Required work ▸
From the listing below, return every line with the string "will" in it.

↓

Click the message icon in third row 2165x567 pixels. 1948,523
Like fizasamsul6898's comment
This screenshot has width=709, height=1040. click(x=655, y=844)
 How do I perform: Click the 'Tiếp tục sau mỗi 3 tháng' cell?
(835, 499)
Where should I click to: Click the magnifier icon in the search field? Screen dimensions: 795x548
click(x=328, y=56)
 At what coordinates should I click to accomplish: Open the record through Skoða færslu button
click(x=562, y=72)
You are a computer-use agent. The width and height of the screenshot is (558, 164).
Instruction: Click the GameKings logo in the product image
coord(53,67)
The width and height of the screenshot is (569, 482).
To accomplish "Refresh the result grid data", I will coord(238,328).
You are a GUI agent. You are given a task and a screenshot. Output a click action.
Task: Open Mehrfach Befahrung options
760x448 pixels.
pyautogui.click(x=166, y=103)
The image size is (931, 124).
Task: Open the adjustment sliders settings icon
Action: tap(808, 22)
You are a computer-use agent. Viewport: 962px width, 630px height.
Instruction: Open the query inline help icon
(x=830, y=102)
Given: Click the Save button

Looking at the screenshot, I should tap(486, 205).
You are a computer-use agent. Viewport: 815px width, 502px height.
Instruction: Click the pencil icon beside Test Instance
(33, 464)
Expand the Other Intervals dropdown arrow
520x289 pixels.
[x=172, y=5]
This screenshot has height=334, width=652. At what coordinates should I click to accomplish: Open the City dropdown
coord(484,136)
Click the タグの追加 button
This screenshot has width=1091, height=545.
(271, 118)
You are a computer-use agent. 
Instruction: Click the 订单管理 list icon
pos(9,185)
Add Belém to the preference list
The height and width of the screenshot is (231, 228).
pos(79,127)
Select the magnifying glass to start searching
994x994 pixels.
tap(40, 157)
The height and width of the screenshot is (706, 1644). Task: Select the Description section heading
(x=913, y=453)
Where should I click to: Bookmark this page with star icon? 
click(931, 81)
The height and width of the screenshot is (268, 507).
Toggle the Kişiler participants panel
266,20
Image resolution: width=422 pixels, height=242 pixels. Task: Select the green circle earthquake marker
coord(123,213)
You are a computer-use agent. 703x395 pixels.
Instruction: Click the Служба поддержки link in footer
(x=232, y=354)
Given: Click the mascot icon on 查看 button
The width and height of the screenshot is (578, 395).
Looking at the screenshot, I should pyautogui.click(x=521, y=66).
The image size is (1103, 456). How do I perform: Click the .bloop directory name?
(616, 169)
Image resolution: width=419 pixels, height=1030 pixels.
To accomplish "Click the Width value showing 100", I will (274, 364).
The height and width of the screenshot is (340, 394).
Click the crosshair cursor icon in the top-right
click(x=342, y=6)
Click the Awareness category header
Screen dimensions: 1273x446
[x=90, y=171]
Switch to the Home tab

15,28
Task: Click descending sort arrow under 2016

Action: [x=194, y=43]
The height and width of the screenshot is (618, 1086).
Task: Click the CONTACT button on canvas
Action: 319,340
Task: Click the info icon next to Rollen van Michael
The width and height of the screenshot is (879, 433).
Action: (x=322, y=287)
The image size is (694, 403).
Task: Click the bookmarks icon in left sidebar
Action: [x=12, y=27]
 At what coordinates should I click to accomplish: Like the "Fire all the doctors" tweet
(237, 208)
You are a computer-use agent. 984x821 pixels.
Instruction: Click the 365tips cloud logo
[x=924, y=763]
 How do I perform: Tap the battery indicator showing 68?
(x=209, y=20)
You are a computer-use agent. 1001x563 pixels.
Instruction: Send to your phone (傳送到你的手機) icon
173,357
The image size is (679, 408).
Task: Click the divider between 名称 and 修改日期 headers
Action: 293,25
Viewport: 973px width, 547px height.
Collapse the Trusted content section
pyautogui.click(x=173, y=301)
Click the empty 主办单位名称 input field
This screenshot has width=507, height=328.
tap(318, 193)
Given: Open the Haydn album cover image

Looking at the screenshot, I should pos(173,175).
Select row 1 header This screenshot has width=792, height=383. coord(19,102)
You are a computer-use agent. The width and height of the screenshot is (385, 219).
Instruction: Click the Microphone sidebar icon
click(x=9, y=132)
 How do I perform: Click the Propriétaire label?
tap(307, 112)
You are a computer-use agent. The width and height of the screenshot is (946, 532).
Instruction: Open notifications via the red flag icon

↑

Completed task ▸
To accomplish "Refresh the result grid data", I will coord(238,328).
To accomplish "Click the Width value showing 100", I will (274, 364).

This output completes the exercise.